**What you should do**
Search the data for the string "field" and copy each line where it turns up.

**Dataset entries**
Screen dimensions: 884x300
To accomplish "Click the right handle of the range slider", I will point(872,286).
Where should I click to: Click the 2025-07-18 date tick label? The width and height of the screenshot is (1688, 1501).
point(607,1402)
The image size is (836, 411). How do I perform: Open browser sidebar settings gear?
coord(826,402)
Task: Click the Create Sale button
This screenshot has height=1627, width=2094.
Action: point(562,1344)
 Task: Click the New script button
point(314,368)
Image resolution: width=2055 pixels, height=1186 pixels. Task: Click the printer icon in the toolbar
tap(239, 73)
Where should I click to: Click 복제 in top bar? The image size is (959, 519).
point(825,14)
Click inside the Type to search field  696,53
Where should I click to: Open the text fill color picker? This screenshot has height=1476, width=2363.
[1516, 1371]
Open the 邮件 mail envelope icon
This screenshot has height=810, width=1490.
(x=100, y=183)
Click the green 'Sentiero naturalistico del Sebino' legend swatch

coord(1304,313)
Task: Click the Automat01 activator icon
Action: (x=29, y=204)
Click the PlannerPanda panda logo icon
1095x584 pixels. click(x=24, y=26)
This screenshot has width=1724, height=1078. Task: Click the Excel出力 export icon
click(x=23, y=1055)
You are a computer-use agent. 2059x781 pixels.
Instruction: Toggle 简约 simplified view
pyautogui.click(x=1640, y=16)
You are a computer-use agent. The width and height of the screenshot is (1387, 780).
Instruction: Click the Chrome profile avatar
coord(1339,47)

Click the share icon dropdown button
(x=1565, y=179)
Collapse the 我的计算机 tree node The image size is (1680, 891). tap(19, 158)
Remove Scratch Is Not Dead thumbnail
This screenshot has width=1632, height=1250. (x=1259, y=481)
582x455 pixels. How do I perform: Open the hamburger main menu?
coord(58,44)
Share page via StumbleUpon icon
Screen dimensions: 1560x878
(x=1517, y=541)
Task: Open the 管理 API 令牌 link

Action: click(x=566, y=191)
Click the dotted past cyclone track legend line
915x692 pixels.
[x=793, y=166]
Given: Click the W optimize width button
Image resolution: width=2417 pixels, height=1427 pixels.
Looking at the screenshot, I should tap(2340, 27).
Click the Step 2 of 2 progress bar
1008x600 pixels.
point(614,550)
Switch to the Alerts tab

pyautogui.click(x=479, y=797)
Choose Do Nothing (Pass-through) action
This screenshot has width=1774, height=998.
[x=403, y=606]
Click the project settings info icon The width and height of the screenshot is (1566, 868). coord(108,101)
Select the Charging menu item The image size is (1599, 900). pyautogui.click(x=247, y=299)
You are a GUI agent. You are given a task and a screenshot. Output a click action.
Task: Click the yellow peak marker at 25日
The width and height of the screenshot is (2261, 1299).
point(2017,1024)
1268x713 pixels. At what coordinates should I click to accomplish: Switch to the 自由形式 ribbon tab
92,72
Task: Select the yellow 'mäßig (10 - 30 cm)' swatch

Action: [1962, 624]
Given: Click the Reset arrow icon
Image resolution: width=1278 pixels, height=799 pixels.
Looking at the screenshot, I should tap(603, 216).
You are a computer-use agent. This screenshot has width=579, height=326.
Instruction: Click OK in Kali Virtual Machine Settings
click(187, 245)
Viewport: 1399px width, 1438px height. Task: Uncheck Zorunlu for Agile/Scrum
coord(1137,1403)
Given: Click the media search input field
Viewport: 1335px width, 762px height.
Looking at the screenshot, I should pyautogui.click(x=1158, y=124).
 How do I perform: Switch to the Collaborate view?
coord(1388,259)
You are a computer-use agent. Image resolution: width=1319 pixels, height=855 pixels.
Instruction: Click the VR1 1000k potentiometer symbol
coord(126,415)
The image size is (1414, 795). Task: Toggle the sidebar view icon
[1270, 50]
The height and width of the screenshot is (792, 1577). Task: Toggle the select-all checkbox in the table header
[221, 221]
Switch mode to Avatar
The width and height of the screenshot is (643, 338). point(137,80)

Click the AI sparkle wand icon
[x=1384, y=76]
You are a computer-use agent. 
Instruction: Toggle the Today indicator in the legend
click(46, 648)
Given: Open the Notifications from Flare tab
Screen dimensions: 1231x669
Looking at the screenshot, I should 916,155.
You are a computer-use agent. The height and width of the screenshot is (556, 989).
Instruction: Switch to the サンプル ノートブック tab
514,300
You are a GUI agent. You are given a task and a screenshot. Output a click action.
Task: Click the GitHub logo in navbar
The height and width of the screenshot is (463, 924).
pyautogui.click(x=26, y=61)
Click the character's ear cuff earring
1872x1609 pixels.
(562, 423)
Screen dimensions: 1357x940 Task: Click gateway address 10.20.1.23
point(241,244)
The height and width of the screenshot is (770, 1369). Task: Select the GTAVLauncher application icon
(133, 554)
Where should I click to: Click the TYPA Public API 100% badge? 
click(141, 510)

**Problem solution**
Click inside the Type to search field  696,53
Given: Click the media search input field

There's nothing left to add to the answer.